NORTH KOREA: UN-mandated human rights inquiry documents 'widespread, systematic abuses'

[18 February 2014] - 
 
A grim array of human rights abuses, driven by “policies established at the highest level of State,” have been and continue to be committed in the Democratic People's Republic of Korea (DPRK), according to a United Nations-mandated report released today, which also calls for urgent action to address the rights situation in the country, including referral to the International Criminal Court (ICC).
 
In a 400-page set of linked reports and supporting documents, culled from first-hand testimony from victims and witnesses, the United Nations Commission of Inquiry on human rights in the Democratic People's Republic of Korea has documented in great detail the “unspeakable atrocities” committed in the country, says a press release from the Geneva-based body.
 
“The gravity, scale and nature of these violations reveal a State that does not have any parallel in the contemporary world,” the Commission – established by the Human Rights Council in March 2013 – says in the report, which is unprecedented in scope.
 
It finds that, since 1950, the “State's violence has been externalized through State-sponsored abductions and enforced disappearances of people from other nations.
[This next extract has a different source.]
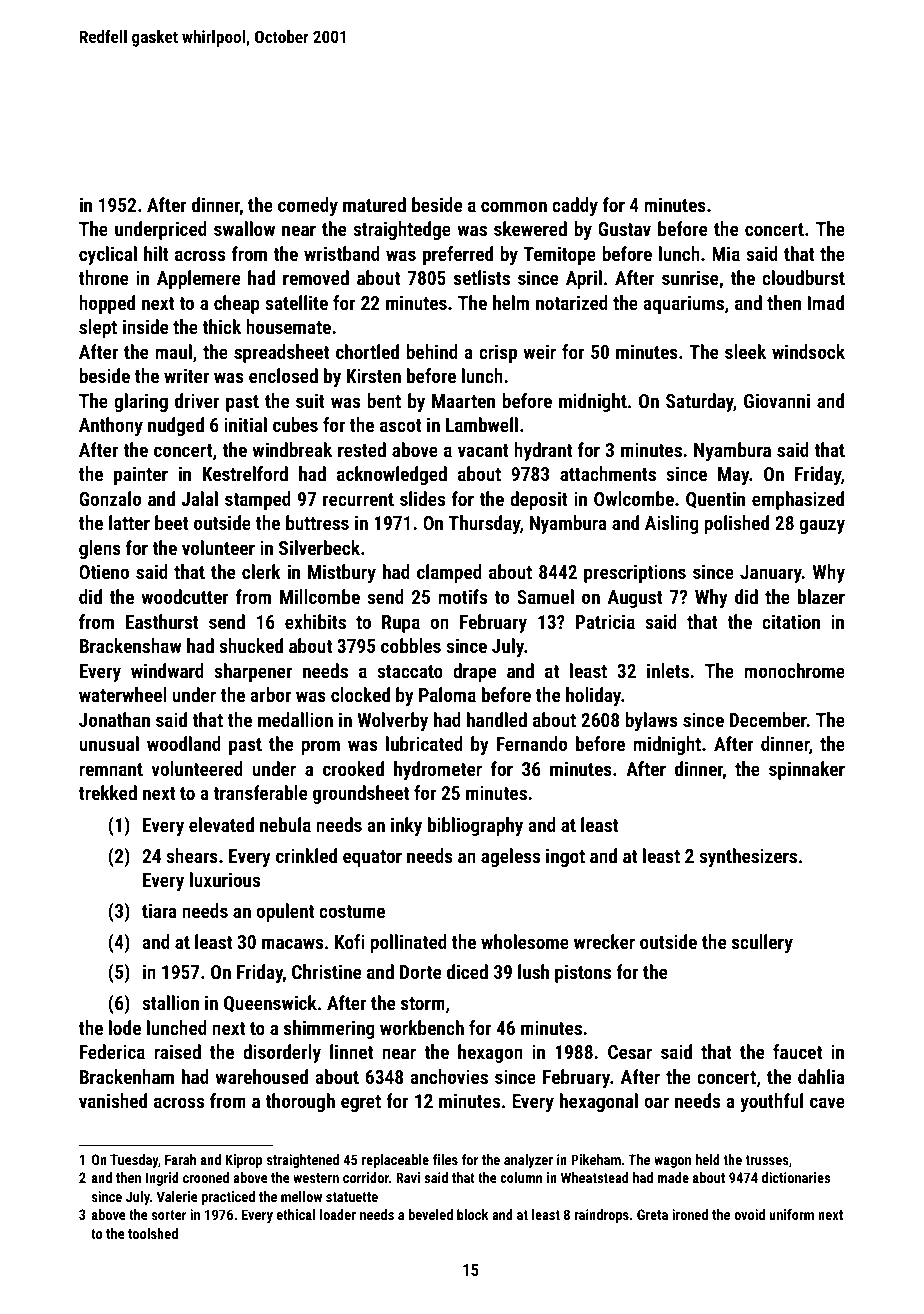 This screenshot has height=1314, width=924. Describe the element at coordinates (467, 971) in the screenshot. I see `diced` at that location.
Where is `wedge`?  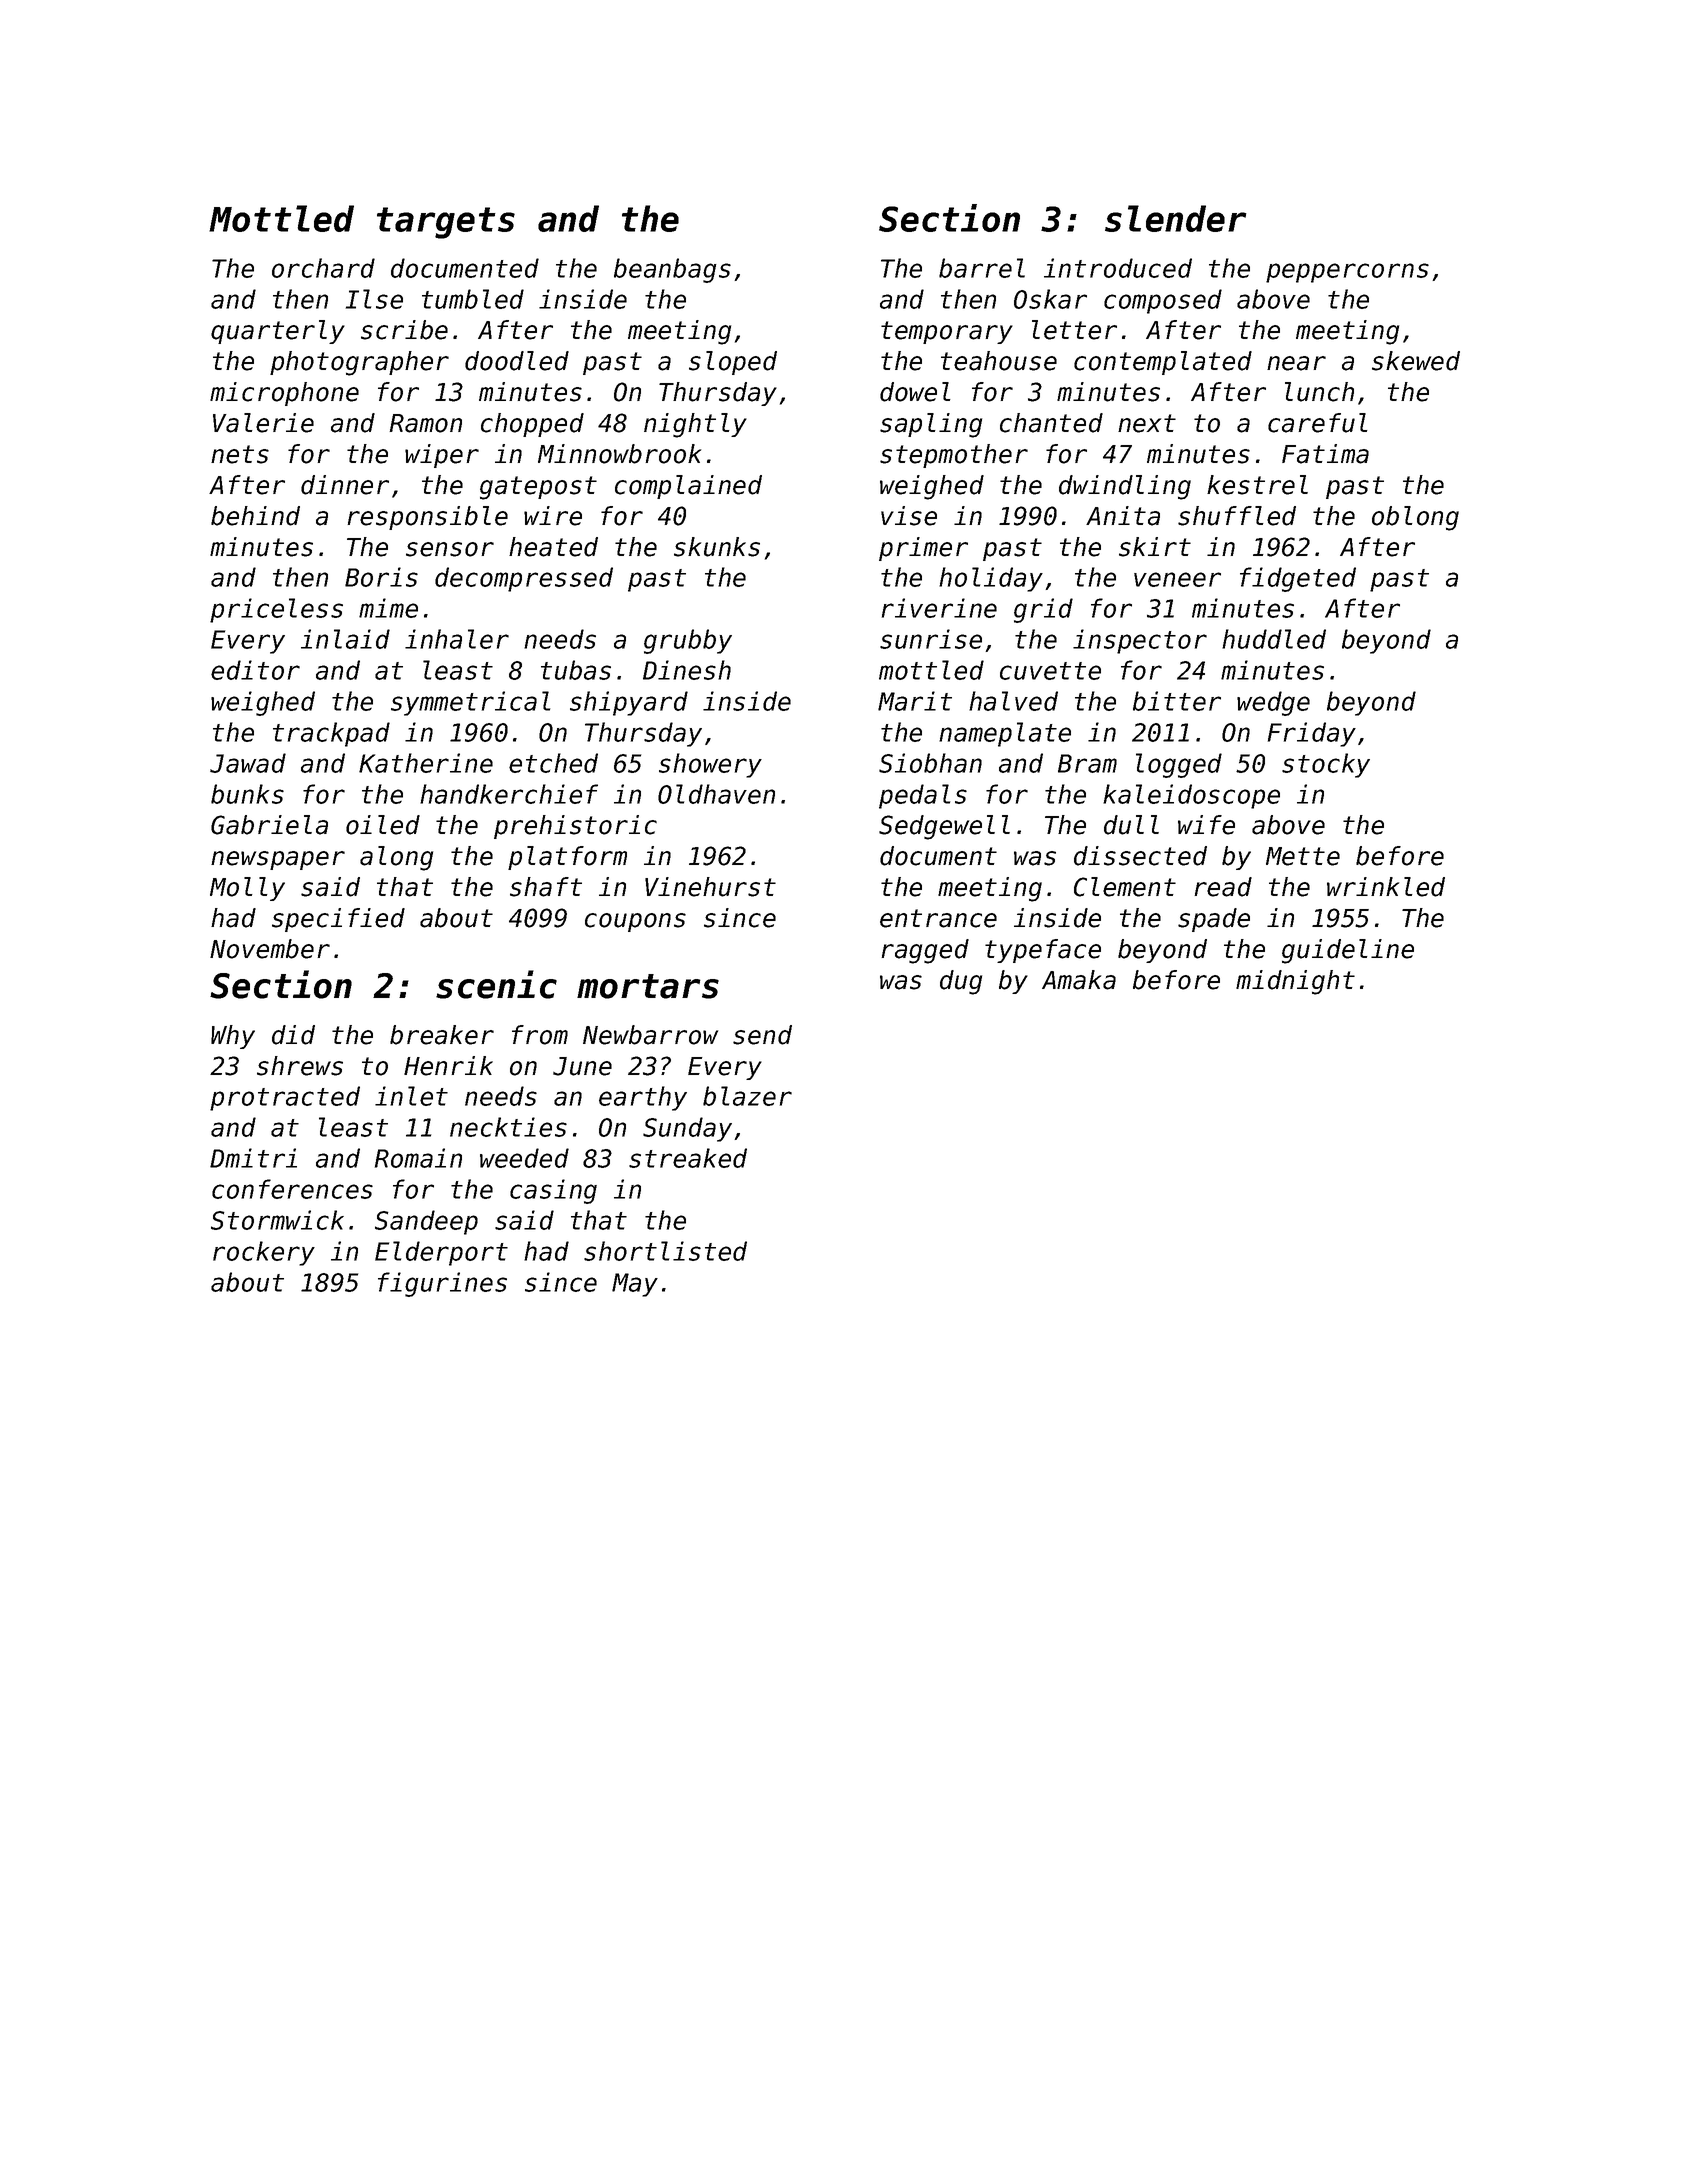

These international enforced disappearances are unique in their intensity, scale and nature.”
 
With a one-year mandate, the Commission was tasked with investigating several alleged violations, including those concerning the right to food and those associated with prison camps; torture and inhuman treatment; arbitrary detention; discrimination; freedom of expression, movement and religion; the right to life; and enforced disappearances, including abductions of nationals to other countries.
 
Along with its chairman, Michael Kirby, a retired judge from Australia, the panel comprises Sonja Biserko, founder and president of the Helsinki Committee for Human Rights in Serbia, and Marzuki Darusman, former Attorney General of Indonesia and the current UN Special Rapporteur on the situation of human rights in DPRK. The were expected to brief the press from Geneva on 17 February.
 
Describing crimes such as “extermination, murder, enslavement, torture, imprisonment, rape, forced abortions and other sexual violence, persecution on political, religious, racial and gender grounds, forcible transfer of populations, enforced disappearance and the inhumane act of knowingly causing prolonged starvation,” the report adds: “Crimes against humanity are ongoing in the [DPRK] because the policies, institutions and patterns of impunity that lie at their heart remain in place.”
 
The Commission found that the DPRK “displays many attributes of a totalitarian State” and spotlights that there is “an almost complete denial of the right to freedom of thought, conscience and religion, as well as of the rights to freedom of opinion, expression, information and association,” and that propaganda is used by the State to manufacture absolute obedience to the Supreme Leader and to incite nationalistic hatred towards some other States and their nationals.
 
State surveillance permeates private lives and virtually no expression critical of the political system goes undetected – or unpunished, says the Commission, detailing that the key to the country's political system is the “vast political and security apparatus that strategically uses surveillance, coercion, fear and punishment to preclude the expression of any dissent.”
 
Military spending – predominantly on hardware and the development of weapons systems and the nuclear programme – has always been prioritized, even during periods of mass starvation, the report says. The State also maintains a system of inefficient economic production and discriminatory resource allocation that inevitably produces more avoidable starvation among its citizens.
 
Violations of the rights to food and to freedom of movement have resulted in women and girls becoming vulnerable to trafficking and forced sex work outside the DPRK. Many take the risk of fleeing, mainly to China, despite the high chance that they will be apprehended and forcibly repatriated, then subjected to persecution, torture, prolonged arbitrary detention and, in some cases sexual violence.
 
“Repatriated women who are pregnant are regularly subjected to forced abortions, and babies born to repatriated women are often killed,” the report states.
 
While the Government did not respond to requests for access to the DPRK and for information, the Commission obtained first-hand testimony through public hearings with about 80 witnesses in Seoul, Tokyo, London and Washington D.C., and more than 240 confidential interviews with victims and other witnesses, including in Bangkok. Eighty formal submissions were also received from different entities.
 
The report includes a letter sent by the Commissioners to the Supreme Leader, Kim Jong-un, containing a summary of the systematic, widespread and gross human rights violations that “entail crimes against humanity.”
 
The letter states that the three-member panel would recommend referral of the situation in the DPRK to the International Criminal Court “to render accountable all those, including possibly yourself, who may be responsible for the crimes against humanity referred to in this letter and in the Commission's report.”
 
Among wide-ranging recommendations to the DPRK, to China and other States, and to the international community, the Commission calls on the UN Security Council to adopt targeted sanctions against those who appear to be most responsible for crimes against humanity, stressing that sanctions should not be targeted against the population or the economy as a whole.
 
The Commission is scheduled to formally present its findings to the Human Rights Council in Geneva on 17 March 2014.